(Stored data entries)

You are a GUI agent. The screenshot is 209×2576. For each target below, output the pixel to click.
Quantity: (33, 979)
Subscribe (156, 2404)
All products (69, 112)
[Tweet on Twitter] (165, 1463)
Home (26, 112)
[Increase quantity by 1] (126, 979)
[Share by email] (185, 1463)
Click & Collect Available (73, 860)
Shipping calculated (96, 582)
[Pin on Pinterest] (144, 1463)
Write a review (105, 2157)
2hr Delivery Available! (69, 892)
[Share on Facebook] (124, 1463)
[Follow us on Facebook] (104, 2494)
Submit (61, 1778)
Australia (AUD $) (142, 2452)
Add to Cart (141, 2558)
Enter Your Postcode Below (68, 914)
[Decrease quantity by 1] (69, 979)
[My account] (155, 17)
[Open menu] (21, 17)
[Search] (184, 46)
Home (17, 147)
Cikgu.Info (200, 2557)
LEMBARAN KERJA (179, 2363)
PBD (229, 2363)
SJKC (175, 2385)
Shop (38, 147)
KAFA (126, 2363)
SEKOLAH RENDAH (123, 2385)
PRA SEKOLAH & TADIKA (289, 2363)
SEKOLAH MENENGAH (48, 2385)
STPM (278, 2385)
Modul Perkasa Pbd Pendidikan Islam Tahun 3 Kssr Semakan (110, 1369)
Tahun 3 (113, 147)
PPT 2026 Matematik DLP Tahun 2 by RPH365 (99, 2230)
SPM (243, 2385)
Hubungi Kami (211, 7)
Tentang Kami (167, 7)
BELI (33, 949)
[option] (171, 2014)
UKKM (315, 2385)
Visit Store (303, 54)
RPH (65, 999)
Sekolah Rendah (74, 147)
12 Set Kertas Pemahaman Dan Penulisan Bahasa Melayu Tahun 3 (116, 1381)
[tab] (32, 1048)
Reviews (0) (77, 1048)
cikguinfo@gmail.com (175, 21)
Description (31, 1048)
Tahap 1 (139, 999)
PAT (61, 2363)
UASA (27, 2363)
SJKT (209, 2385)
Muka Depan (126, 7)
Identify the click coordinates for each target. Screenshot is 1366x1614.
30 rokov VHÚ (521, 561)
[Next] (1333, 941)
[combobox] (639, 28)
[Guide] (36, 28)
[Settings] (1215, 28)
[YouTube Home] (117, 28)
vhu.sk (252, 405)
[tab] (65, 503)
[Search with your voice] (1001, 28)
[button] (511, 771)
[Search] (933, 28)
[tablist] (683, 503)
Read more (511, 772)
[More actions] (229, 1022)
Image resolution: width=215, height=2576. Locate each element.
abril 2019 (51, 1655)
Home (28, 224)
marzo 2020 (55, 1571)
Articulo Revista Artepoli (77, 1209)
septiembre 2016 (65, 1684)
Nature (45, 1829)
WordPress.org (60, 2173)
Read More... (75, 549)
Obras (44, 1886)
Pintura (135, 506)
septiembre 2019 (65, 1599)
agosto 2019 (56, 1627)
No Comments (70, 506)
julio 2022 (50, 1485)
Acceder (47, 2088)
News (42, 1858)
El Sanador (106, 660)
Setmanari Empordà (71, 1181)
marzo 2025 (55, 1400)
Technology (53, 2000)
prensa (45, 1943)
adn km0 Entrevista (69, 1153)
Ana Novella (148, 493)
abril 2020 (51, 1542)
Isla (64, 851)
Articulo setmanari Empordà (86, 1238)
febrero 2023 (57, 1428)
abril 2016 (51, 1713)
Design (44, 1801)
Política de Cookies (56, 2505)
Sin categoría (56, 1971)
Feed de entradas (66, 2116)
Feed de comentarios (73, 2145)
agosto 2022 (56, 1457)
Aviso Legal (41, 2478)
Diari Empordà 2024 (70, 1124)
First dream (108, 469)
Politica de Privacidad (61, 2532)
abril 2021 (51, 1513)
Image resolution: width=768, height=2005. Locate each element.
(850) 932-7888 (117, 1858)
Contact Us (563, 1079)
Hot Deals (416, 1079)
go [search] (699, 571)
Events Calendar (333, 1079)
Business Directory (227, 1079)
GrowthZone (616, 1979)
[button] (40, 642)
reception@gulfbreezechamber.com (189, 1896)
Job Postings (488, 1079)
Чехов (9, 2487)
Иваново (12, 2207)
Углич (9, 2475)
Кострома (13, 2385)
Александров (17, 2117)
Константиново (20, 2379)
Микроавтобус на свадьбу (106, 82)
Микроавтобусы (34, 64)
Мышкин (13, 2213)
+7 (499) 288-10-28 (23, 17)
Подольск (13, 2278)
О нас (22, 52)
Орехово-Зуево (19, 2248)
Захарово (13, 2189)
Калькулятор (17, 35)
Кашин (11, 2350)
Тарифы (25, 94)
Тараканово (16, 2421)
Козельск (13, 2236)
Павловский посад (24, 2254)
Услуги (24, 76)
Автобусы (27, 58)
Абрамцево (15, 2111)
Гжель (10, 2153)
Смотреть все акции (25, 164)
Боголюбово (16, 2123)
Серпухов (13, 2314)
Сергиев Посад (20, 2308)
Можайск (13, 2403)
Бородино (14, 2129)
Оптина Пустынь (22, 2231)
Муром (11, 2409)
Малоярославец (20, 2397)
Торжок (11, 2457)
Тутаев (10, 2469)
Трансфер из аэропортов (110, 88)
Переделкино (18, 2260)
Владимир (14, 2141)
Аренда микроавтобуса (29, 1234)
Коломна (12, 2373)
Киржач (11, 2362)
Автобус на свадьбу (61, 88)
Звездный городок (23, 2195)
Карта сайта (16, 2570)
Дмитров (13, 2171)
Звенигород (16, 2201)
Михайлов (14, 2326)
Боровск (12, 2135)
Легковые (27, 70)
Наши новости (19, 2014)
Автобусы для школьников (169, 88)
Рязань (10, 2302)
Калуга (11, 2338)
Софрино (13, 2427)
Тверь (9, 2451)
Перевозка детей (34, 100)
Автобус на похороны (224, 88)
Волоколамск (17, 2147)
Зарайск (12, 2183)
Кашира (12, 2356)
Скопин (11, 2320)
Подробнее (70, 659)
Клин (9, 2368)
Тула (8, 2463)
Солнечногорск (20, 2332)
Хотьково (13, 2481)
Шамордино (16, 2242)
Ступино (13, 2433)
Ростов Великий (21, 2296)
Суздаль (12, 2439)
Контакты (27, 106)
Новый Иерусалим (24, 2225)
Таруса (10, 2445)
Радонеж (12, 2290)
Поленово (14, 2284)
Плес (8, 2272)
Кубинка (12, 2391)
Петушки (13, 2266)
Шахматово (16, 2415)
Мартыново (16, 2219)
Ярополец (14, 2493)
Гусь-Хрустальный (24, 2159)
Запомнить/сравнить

▶ [Work instructions]: Of the entries above, transcribe exactly those lines that fall between the line containing "Description (31, 1048)" and the line containing "Кострома (13, 2385)", together with those two lines.

▶ [Response]:
Description (31, 1048)
Tahap 1 (139, 999)
PAT (61, 2363)
UASA (27, 2363)
SJKT (209, 2385)
Muka Depan (126, 7)
Identify the click coordinates for each target. Screenshot is 1366x1614.
30 rokov VHÚ (521, 561)
[Next] (1333, 941)
[combobox] (639, 28)
[Guide] (36, 28)
[Settings] (1215, 28)
[YouTube Home] (117, 28)
vhu.sk (252, 405)
[tab] (65, 503)
[Search with your voice] (1001, 28)
[button] (511, 771)
[Search] (933, 28)
[tablist] (683, 503)
Read more (511, 772)
[More actions] (229, 1022)
Image resolution: width=215, height=2576. Locate each element.
abril 2019 (51, 1655)
Home (28, 224)
marzo 2020 (55, 1571)
Articulo Revista Artepoli (77, 1209)
septiembre 2016 (65, 1684)
Nature (45, 1829)
WordPress.org (60, 2173)
Read More... (75, 549)
Obras (44, 1886)
Pintura (135, 506)
septiembre 2019 (65, 1599)
agosto 2019 (56, 1627)
No Comments (70, 506)
julio 2022 (50, 1485)
Acceder (47, 2088)
News (42, 1858)
El Sanador (106, 660)
Setmanari Empordà (71, 1181)
marzo 2025 (55, 1400)
Technology (53, 2000)
prensa (45, 1943)
adn km0 Entrevista (69, 1153)
Ana Novella (148, 493)
abril 2020 (51, 1542)
Isla (64, 851)
Articulo setmanari Empordà (86, 1238)
febrero 2023 (57, 1428)
abril 2016 (51, 1713)
Design (44, 1801)
Política de Cookies (56, 2505)
Sin categoría (56, 1971)
Feed de entradas (66, 2116)
Feed de comentarios (73, 2145)
agosto 2022 (56, 1457)
Aviso Legal (41, 2478)
Diari Empordà 2024 (70, 1124)
First dream (108, 469)
Politica de Privacidad (61, 2532)
abril 2021 (51, 1513)
Image resolution: width=768, height=2005. Locate each element.
(850) 932-7888 (117, 1858)
Contact Us (563, 1079)
Hot Deals (416, 1079)
go [search] (699, 571)
Events Calendar (333, 1079)
Business Directory (227, 1079)
GrowthZone (616, 1979)
[button] (40, 642)
reception@gulfbreezechamber.com (189, 1896)
Job Postings (488, 1079)
Чехов (9, 2487)
Иваново (12, 2207)
Углич (9, 2475)
Кострома (13, 2385)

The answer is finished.